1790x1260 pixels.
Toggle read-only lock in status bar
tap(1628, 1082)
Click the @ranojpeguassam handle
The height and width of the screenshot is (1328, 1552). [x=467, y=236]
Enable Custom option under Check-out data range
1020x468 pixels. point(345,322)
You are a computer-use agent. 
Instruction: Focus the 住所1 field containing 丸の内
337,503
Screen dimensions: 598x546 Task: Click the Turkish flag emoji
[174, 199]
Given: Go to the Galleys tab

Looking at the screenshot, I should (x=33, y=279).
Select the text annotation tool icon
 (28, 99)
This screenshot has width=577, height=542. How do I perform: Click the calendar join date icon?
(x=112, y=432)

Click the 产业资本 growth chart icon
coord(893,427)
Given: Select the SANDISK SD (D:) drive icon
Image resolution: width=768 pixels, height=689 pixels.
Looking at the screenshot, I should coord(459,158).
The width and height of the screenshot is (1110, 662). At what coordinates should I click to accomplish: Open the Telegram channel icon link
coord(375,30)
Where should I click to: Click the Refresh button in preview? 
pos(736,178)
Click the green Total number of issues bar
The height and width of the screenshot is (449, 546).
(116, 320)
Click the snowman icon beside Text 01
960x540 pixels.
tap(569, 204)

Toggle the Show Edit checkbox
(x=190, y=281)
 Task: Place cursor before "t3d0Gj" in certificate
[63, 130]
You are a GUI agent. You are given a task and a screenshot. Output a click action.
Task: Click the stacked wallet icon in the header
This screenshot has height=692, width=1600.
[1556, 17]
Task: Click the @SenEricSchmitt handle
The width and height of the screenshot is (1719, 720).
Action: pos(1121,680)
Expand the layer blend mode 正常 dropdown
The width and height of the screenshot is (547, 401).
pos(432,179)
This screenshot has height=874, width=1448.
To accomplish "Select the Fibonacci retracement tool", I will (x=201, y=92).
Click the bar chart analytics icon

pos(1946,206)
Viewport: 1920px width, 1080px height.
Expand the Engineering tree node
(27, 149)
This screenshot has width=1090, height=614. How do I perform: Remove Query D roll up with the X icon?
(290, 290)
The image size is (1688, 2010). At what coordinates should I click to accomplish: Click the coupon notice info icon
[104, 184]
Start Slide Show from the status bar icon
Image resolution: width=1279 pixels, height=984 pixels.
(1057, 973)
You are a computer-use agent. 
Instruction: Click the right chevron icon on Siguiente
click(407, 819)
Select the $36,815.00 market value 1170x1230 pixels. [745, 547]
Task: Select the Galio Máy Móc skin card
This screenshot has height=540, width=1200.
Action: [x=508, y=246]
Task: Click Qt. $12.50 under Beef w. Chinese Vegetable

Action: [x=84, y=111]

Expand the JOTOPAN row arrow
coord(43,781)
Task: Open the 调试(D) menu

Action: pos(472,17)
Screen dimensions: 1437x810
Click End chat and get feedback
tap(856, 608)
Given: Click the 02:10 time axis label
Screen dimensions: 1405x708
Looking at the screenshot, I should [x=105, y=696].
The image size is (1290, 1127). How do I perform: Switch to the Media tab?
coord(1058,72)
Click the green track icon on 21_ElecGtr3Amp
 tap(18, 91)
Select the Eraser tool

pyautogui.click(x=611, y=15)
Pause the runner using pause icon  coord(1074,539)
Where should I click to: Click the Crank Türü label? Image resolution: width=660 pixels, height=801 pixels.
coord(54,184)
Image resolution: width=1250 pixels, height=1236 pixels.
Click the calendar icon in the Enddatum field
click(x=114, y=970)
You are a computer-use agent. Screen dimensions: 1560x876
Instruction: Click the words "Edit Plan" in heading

==*==

▶ Exercise requirements: Copy every entry exactly, leaving nothing out.

▶ Result for this exercise:
1790x1260 pixels.
Toggle read-only lock in status bar
tap(1628, 1082)
Click the @ranojpeguassam handle
The height and width of the screenshot is (1328, 1552). [x=467, y=236]
Enable Custom option under Check-out data range
1020x468 pixels. point(345,322)
You are a computer-use agent. 
Instruction: Focus the 住所1 field containing 丸の内
337,503
Screen dimensions: 598x546 Task: Click the Turkish flag emoji
[174, 199]
Given: Go to the Galleys tab

Looking at the screenshot, I should (x=33, y=279).
Select the text annotation tool icon
 (28, 99)
This screenshot has width=577, height=542. How do I perform: Click the calendar join date icon?
(x=112, y=432)

Click the 产业资本 growth chart icon
coord(893,427)
Given: Select the SANDISK SD (D:) drive icon
Image resolution: width=768 pixels, height=689 pixels.
Looking at the screenshot, I should coord(459,158).
The width and height of the screenshot is (1110, 662). At what coordinates should I click to accomplish: Open the Telegram channel icon link
coord(375,30)
Where should I click to: Click the Refresh button in preview? 
pos(736,178)
Click the green Total number of issues bar
The height and width of the screenshot is (449, 546).
(116, 320)
Click the snowman icon beside Text 01
960x540 pixels.
tap(569, 204)

Toggle the Show Edit checkbox
(x=190, y=281)
 Task: Place cursor before "t3d0Gj" in certificate
[63, 130]
You are a GUI agent. You are given a task and a screenshot. Output a click action.
Task: Click the stacked wallet icon in the header
This screenshot has height=692, width=1600.
[1556, 17]
Task: Click the @SenEricSchmitt handle
The width and height of the screenshot is (1719, 720).
Action: pos(1121,680)
Expand the layer blend mode 正常 dropdown
The width and height of the screenshot is (547, 401).
pos(432,179)
This screenshot has height=874, width=1448.
To accomplish "Select the Fibonacci retracement tool", I will (x=201, y=92).
Click the bar chart analytics icon

pos(1946,206)
Viewport: 1920px width, 1080px height.
Expand the Engineering tree node
(27, 149)
This screenshot has width=1090, height=614. How do I perform: Remove Query D roll up with the X icon?
(290, 290)
The image size is (1688, 2010). At what coordinates should I click to accomplish: Click the coupon notice info icon
[104, 184]
Start Slide Show from the status bar icon
Image resolution: width=1279 pixels, height=984 pixels.
(1057, 973)
You are a computer-use agent. 
Instruction: Click the right chevron icon on Siguiente
click(407, 819)
Select the $36,815.00 market value 1170x1230 pixels. [745, 547]
Task: Select the Galio Máy Móc skin card
This screenshot has height=540, width=1200.
Action: [x=508, y=246]
Task: Click Qt. $12.50 under Beef w. Chinese Vegetable

Action: [x=84, y=111]

Expand the JOTOPAN row arrow
coord(43,781)
Task: Open the 调试(D) menu

Action: pos(472,17)
Screen dimensions: 1437x810
Click End chat and get feedback
tap(856, 608)
Given: Click the 02:10 time axis label
Screen dimensions: 1405x708
Looking at the screenshot, I should [x=105, y=696].
The image size is (1290, 1127). How do I perform: Switch to the Media tab?
coord(1058,72)
Click the green track icon on 21_ElecGtr3Amp
 tap(18, 91)
Select the Eraser tool

pyautogui.click(x=611, y=15)
Pause the runner using pause icon  coord(1074,539)
Where should I click to: Click the Crank Türü label? Image resolution: width=660 pixels, height=801 pixels.
coord(54,184)
Image resolution: width=1250 pixels, height=1236 pixels.
Click the calendar icon in the Enddatum field
click(x=114, y=970)
You are a computer-use agent. Screen dimensions: 1560x876
Instruction: Click the words "Edit Plan" in heading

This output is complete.